Trophy hunting is linked to smaller horns for mountain sheep

As for conservation, that's nonsense. The curl on the Canadian Mountain Sheep horn has been found to have reduced by about 25 per cent due to trophy hunters harvesting the biggest, most mature males. This has led to evolutionary changes. As this report by the Canadian Mountain Network explains. Trophy hunting is acting as a form of artificial selection. So, that leaves pleasure as the real motive.


The Boston Strangler and other infamous killers

There is an undoubted link between violence towards animals and violence towards humans. It’s a well-recognised early indicator of future violence. Many infamous serial killers harmed animals when they were children, including Jeffrey Dahmer, Ted Bundy, Gary Ridgeway, John Wayne Gacy, and the Boston Strangler. It’s long been a popularly held belief that children who are abusive toward animals are serial killers in the making. But is this true? Research has revealed that 25 per cent of aggressive prison inmates had committed multiple acts of animal abuse as children. 45 per cent of school shooters had histories of alleged animal cruelty, and 21 per cent of serial murderers admitted to childhood animal abuse. Such people also show antisocial tendencies. This includes a lack of empathy, remorse, and guilt. These children might also be prone to pathological lying and juvenile delinquency.

Rattlesnake Roundup

Considering this dangerous link, wouldn’t a reasonable human want to teach children not to inflict cruelty on animals? Unfortunately, those adults who enjoy the thrill of the kill seem eager to teach children their ways. For example, at Sweetwater Jaycee’s Rattlesnake Roundup, an annual event in Sweetwater Texas, children are encouraged to skin the snakes and make handprints of snake blood on walls. A 2023 Born Free report about the event included disturbing details about the evident enjoyment gained by the participants from inflicting cruelty on the reptiles. The reporter stated that ‘Sweetwater Jaycee’s Rattlesnake Roundup is a showcase of cruelty and unfettered prejudice, glorifying violence and dominion over animals, humans, and the wider environment’. According to a WIkipedia article, however, many round-ups are no longer slaughtering snakes, but have transitioned to educational festivals celebrating rattlesnakes and other wildlife - see WIki.
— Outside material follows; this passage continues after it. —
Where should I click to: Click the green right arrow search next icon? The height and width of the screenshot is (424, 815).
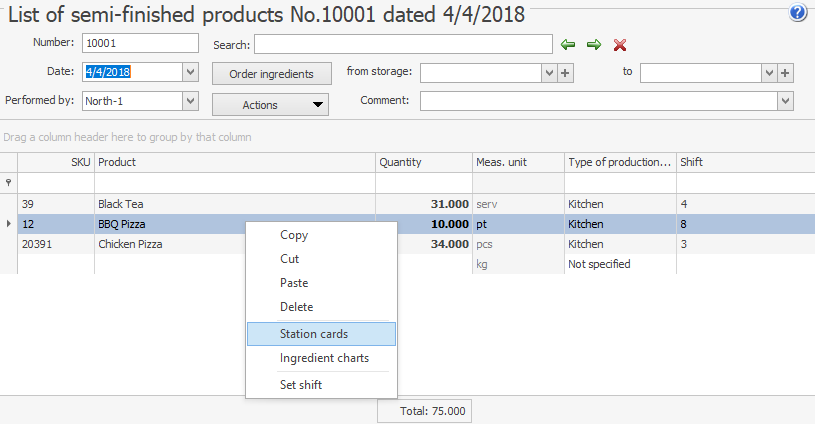click(x=593, y=44)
The blooding of Prince Harry

In the initiation rite of ‘blooding’ in fox hunting, a young child has fox’s blood smeared on the cheeks by the master of hounds. This ghoulish practice risks the child believing that fox hunting is an entirely acceptable and even praiseworthy sport. Henry Salt (1851-1939), an English humanitarian and reformer, wrote: ‘Of all practices connected with 'sport' none are more loathsome than those known as 'blooding' whether it be the 'blooding' of children, which consists in a sort of gruesome parody of the rite of baptism, or the 'blooding' of hounds, in other words the turning out of some decrepit animal to be pulled down by the pack, by way of stimulating their blood-lust’. I had hoped that this practice had died out, but Prince Harry includes an account of this experience in his autobiography Spare (2023, chapter 27): 'Blooding - a tradition from the ages. A show of respect for the slain, an act of communion by the slayer... Around my fifteenth birthday I was informed that I'd be undertaking the true stalker initiation. It happened at Balmoral'. Harry, with his guide Sandy, shot a stag early one morning. Sandy slit open its belly and pushed Harry's head inside the carcass. His nose and mouth were 'full of blood, guts, and a deep upsetting warmth'. Harry described this 'blood facial' as 'baptismal' and that in that moment he 'felt close to God'. It was, for him, a form of Nature worship.

What distinguishes these killings is a total disregard or respect for non-human animals, and from there it’s not a quantum leap to adopting the same attitude towards humans. The danger of desensitisation is that killing becomes easier – and not only animals, remembering that many serial killers start with mutilating animals and then move on to acts of killing which escalate in brutality and frequency. Killing of this sort is not only unnecessary but positively dangerous.